- **Stored data**
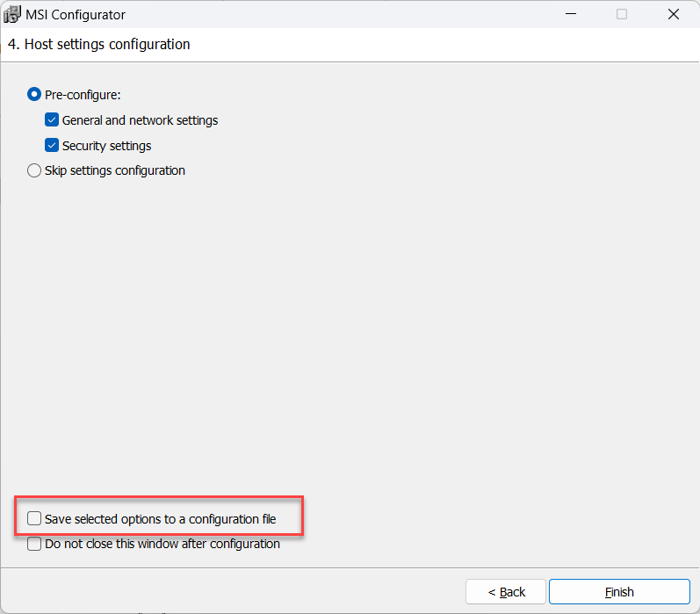Click the General and network settings label

click(140, 120)
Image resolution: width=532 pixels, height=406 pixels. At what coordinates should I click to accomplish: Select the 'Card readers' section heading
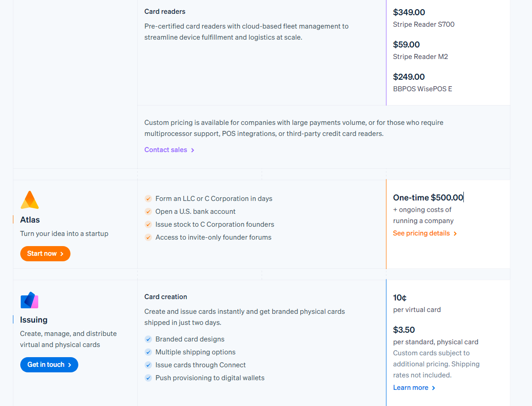click(x=165, y=11)
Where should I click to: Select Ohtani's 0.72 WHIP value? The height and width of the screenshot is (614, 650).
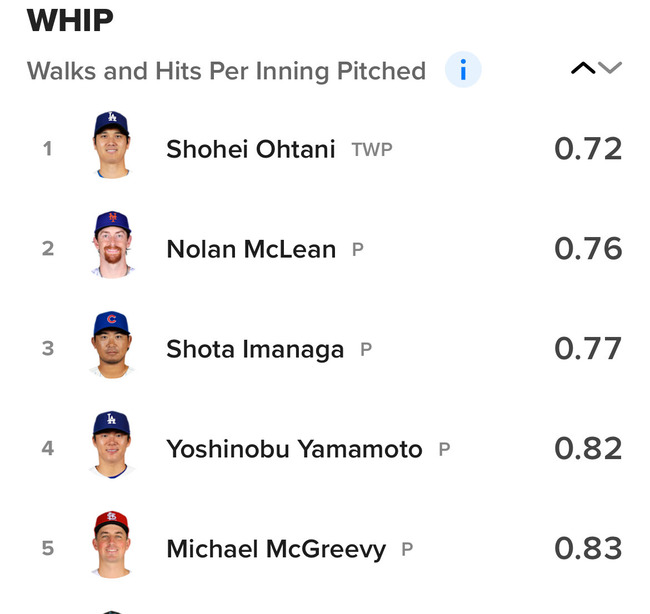point(588,149)
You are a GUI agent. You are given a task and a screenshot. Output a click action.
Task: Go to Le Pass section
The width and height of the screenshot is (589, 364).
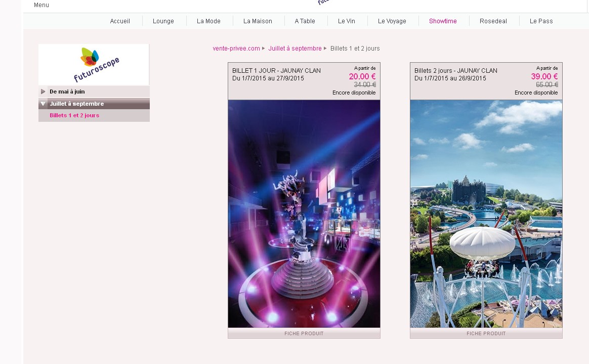(x=541, y=21)
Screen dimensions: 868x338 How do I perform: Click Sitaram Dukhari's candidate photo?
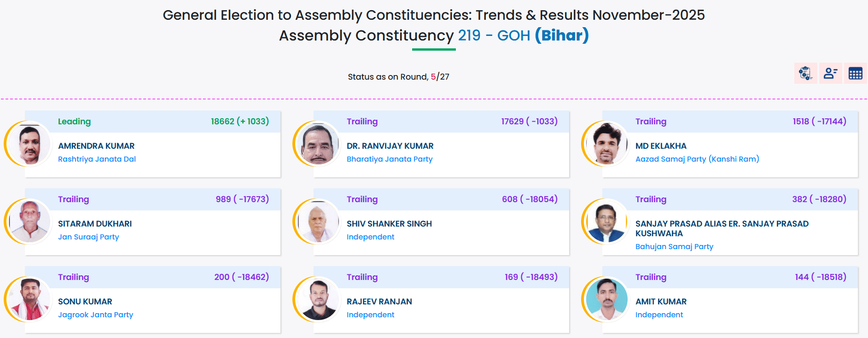[x=30, y=222]
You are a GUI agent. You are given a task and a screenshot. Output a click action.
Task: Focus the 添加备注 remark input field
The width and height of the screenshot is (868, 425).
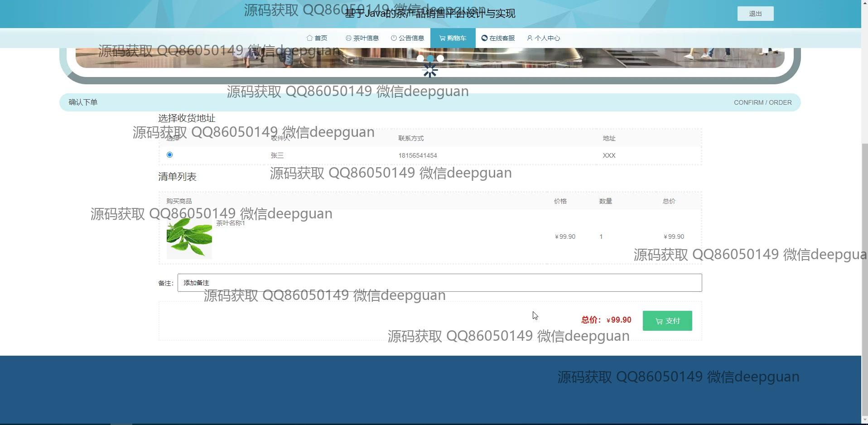point(439,283)
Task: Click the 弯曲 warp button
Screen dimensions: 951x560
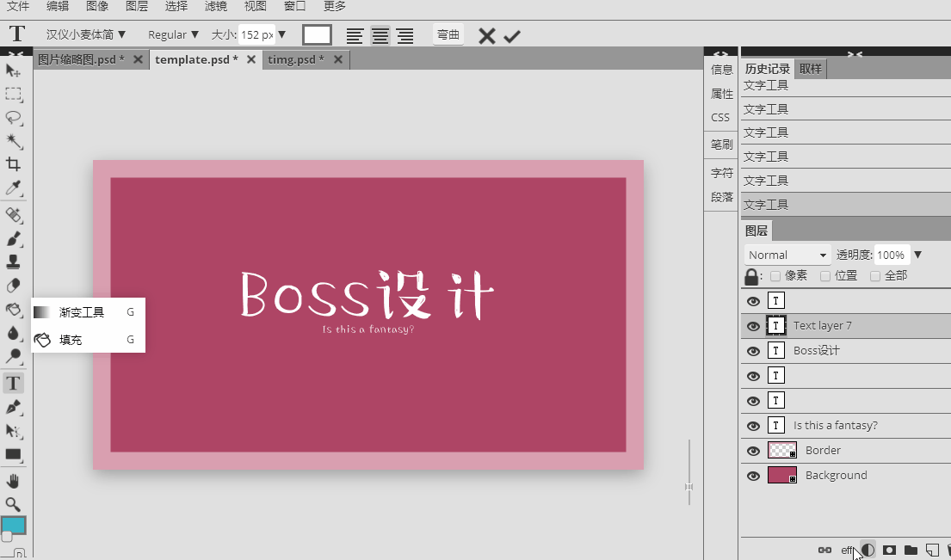Action: (448, 35)
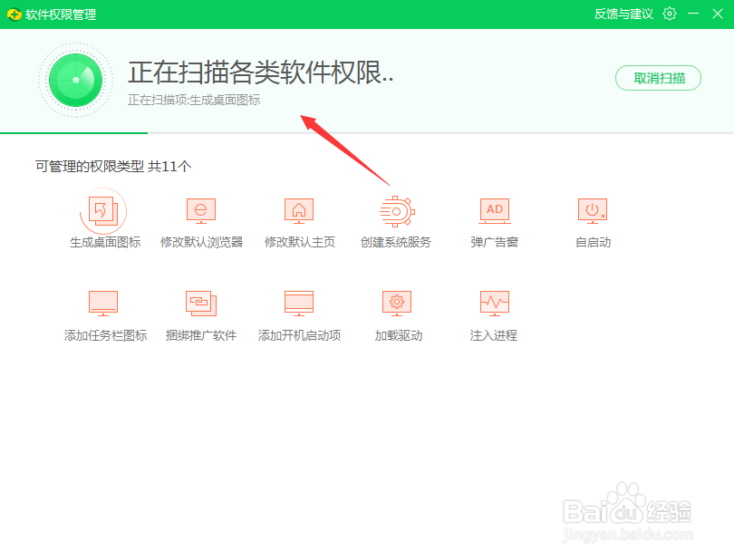This screenshot has width=734, height=560.
Task: Select the 添加任务栏图标 taskbar icon permission
Action: pyautogui.click(x=102, y=304)
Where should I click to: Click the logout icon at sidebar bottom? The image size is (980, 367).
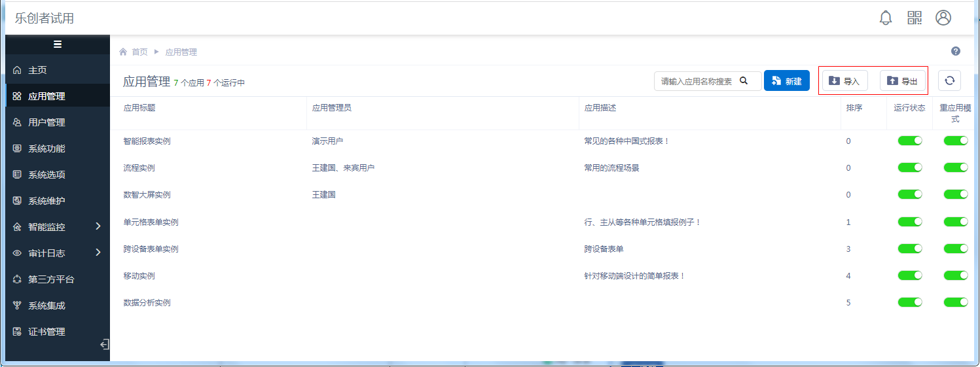(103, 345)
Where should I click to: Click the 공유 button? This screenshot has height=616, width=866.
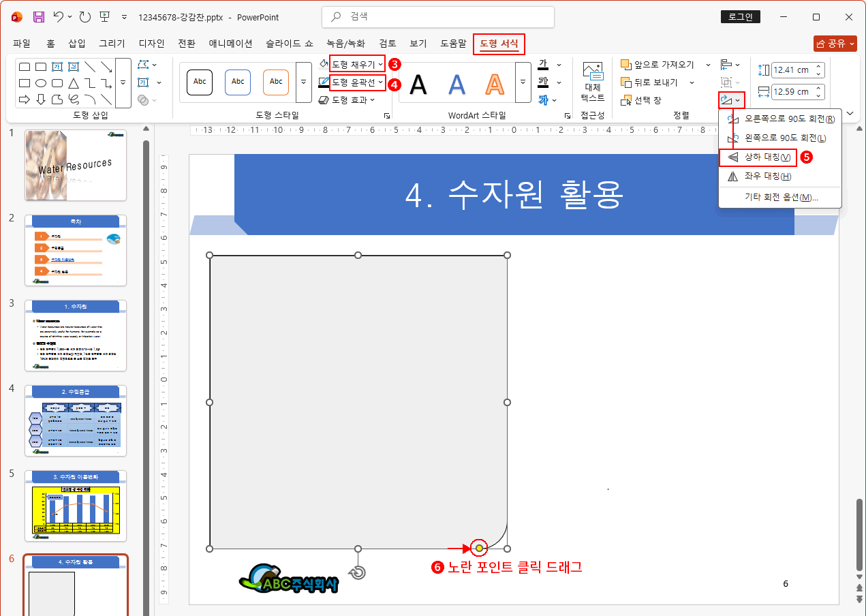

- **WORK TASK**
The required output is every line from the one containing "The width and height of the screenshot is (589, 364)." through the last line of the data above, restated exactly and without pictures.

- **RESPONSE BOX**
The width and height of the screenshot is (589, 364).
(x=541, y=21)
Screen dimensions: 868x338 How do I perform: Click Sitaram Dukhari's candidate photo?
[x=30, y=222]
You are a GUI agent. You are given a task and a screenshot. Output a click action.
Task: Focus the 添加备注 remark input field
The width and height of the screenshot is (868, 425).
point(439,283)
Task: Click the 弯曲 warp button
Screen dimensions: 951x560
Action: (448, 35)
This screenshot has width=734, height=560.
Task: Select the 添加任务栏图标 taskbar icon permission
Action: pyautogui.click(x=102, y=304)
Where should I click to: Click the logout icon at sidebar bottom? The image size is (980, 367).
(103, 345)
Where should I click to: Click the 공유 button? This screenshot has height=616, width=866.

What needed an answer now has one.